Task objective
Starting at the line that contains "Screen dimensions: 494x328", write out every line through the end of the records exactly as it stands, and leave out all pictures.

Data to process

'''

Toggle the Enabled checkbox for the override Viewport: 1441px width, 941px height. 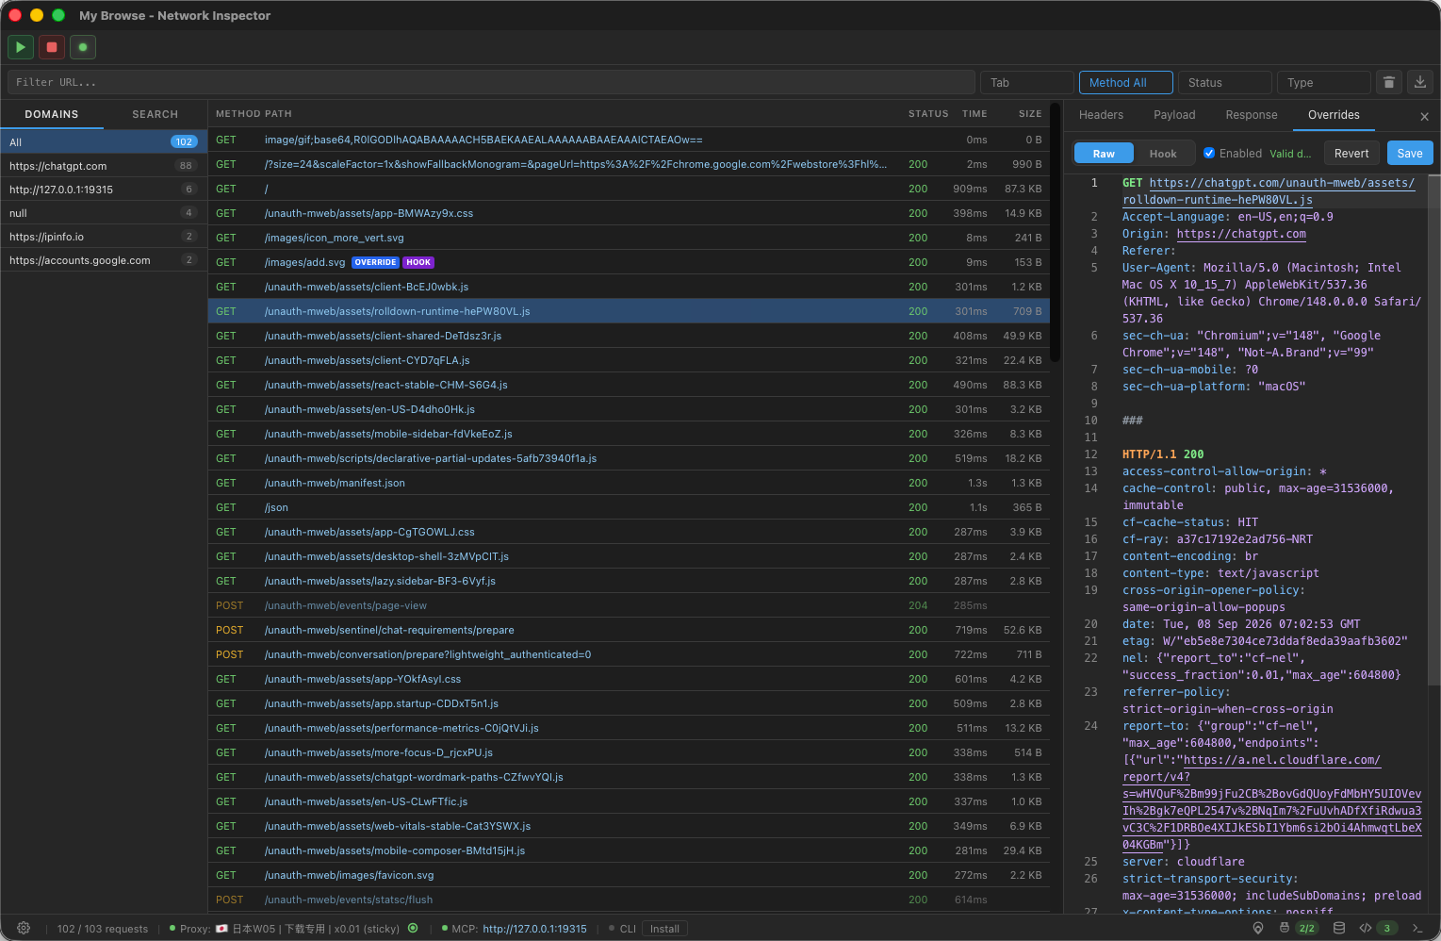tap(1209, 153)
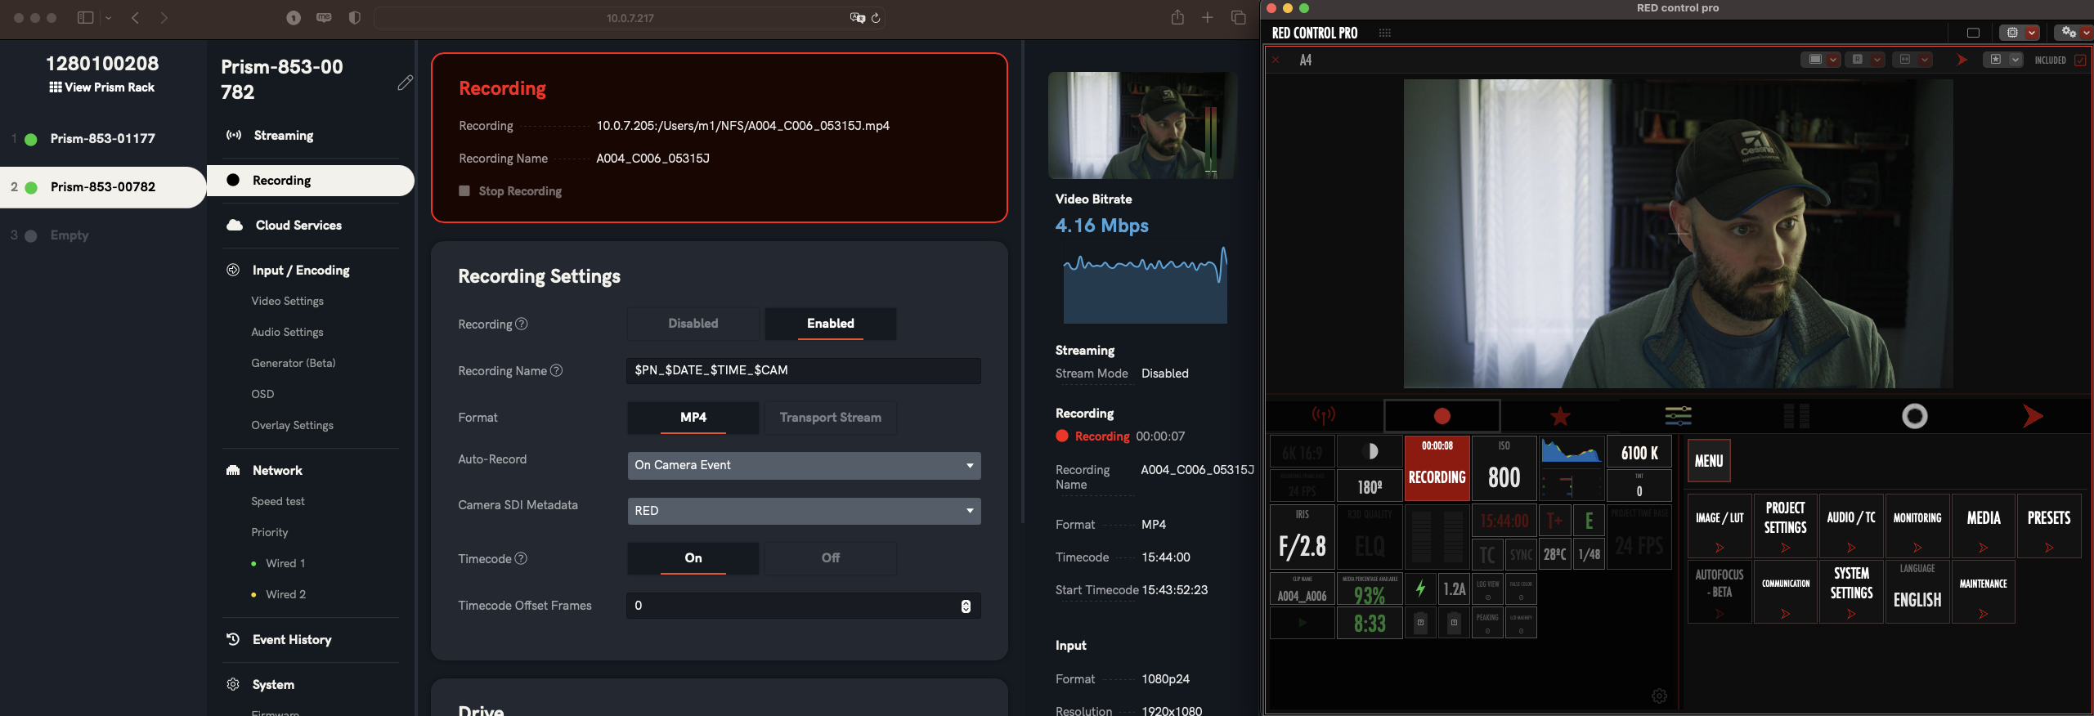Click the red broadcast antenna icon
The height and width of the screenshot is (716, 2094).
click(1323, 416)
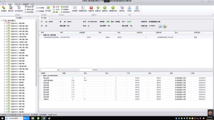Viewport: 214px width, 120px height.
Task: Click the search button with magnifier
Action: (x=19, y=18)
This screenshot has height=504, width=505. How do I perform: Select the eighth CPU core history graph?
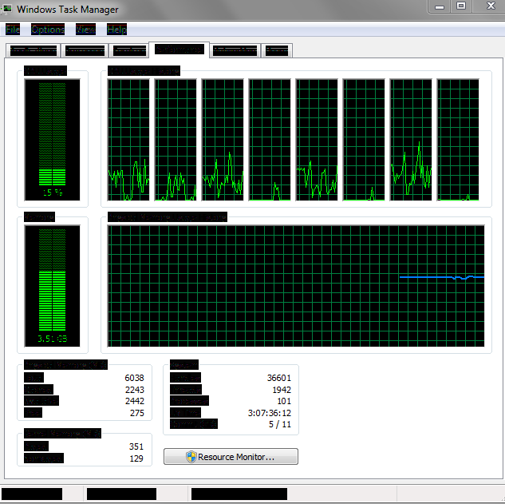pyautogui.click(x=458, y=140)
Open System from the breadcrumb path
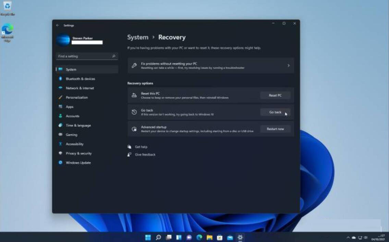Viewport: 389px width, 242px height. pyautogui.click(x=138, y=37)
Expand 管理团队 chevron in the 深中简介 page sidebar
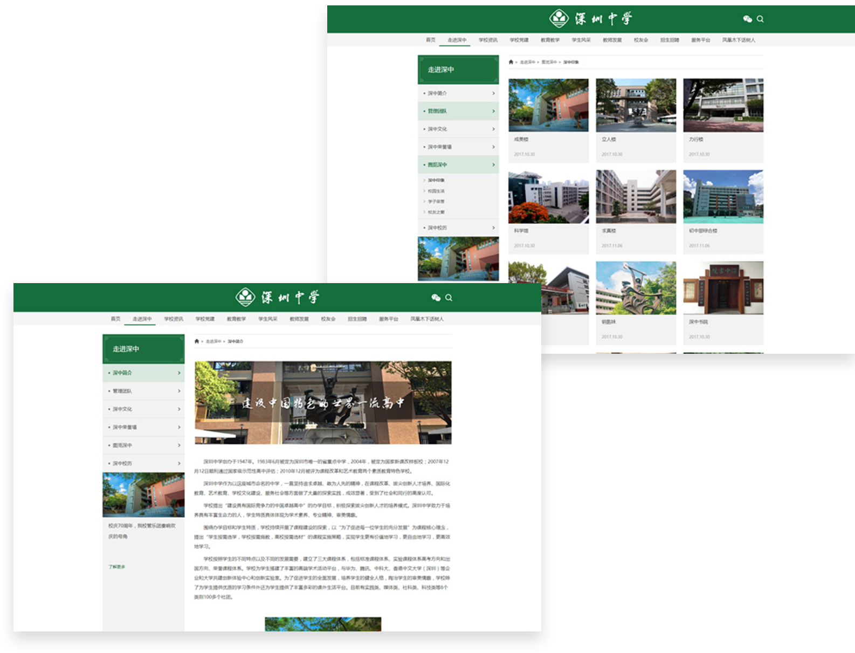Viewport: 855px width, 653px height. click(x=179, y=391)
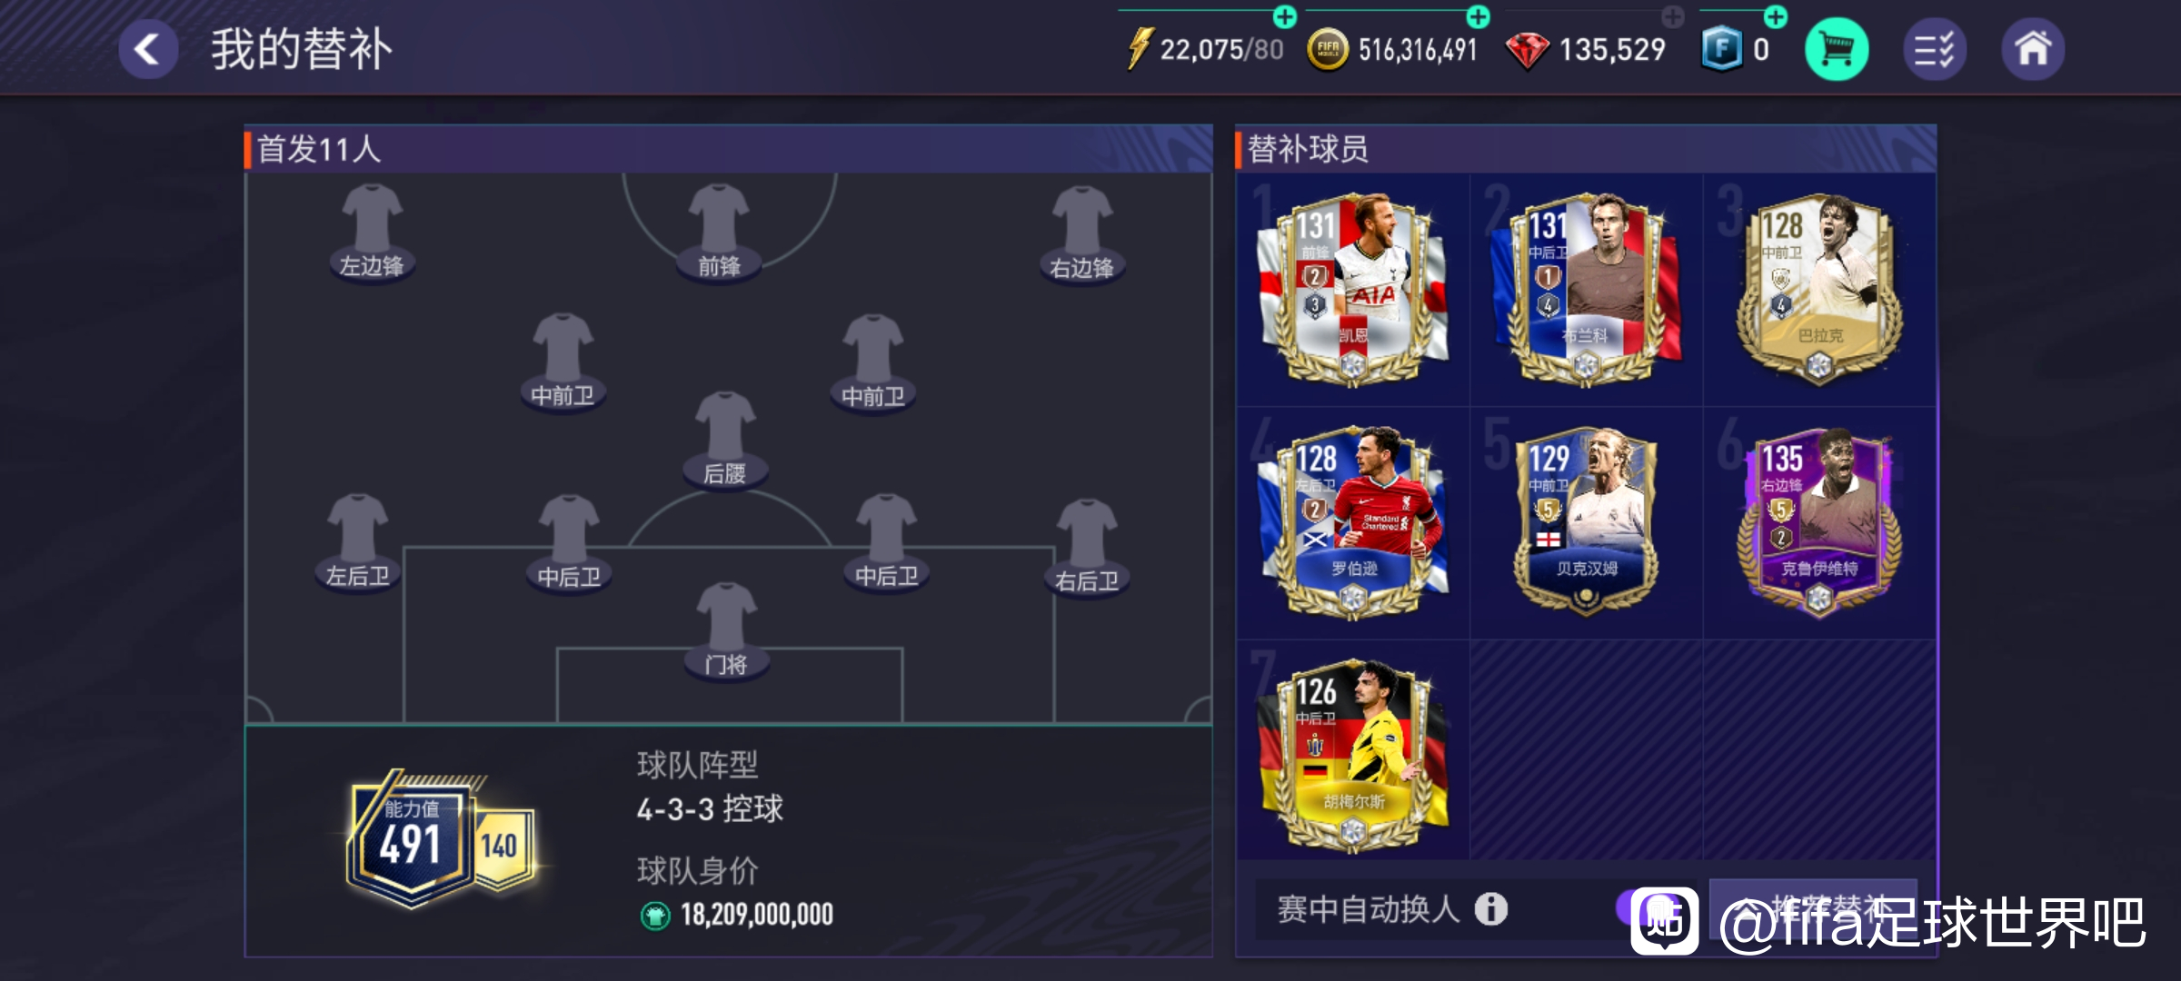Add energy with the plus icon
Screen dimensions: 2181x981
[x=1285, y=16]
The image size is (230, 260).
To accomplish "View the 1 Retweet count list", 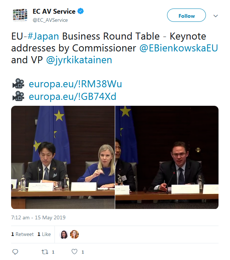I will coord(22,234).
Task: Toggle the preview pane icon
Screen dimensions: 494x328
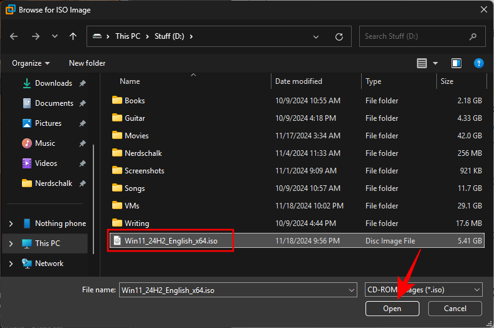Action: pos(456,63)
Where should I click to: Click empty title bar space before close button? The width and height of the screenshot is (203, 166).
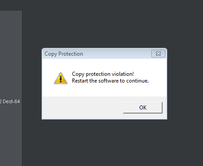117,54
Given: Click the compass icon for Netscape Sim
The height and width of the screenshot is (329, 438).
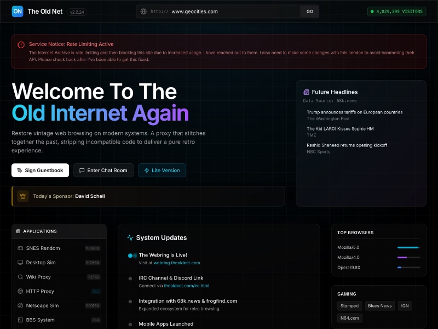Looking at the screenshot, I should (x=20, y=305).
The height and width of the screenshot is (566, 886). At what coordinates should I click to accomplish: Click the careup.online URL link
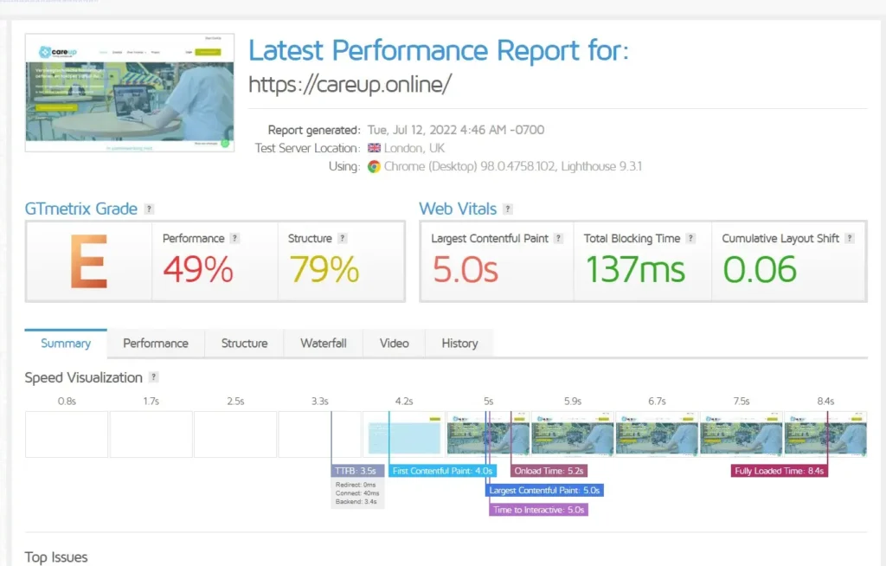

'''

Task response
Screen dimensions: 494x328
Action: pos(456,63)
Where should I click to: Click empty title bar space before close button? The width and height of the screenshot is (203, 166).
117,54
Given: Click the compass icon for Netscape Sim
The height and width of the screenshot is (329, 438).
Looking at the screenshot, I should (x=20, y=305).
The height and width of the screenshot is (566, 886). At what coordinates should I click to accomplish: Click the careup.online URL link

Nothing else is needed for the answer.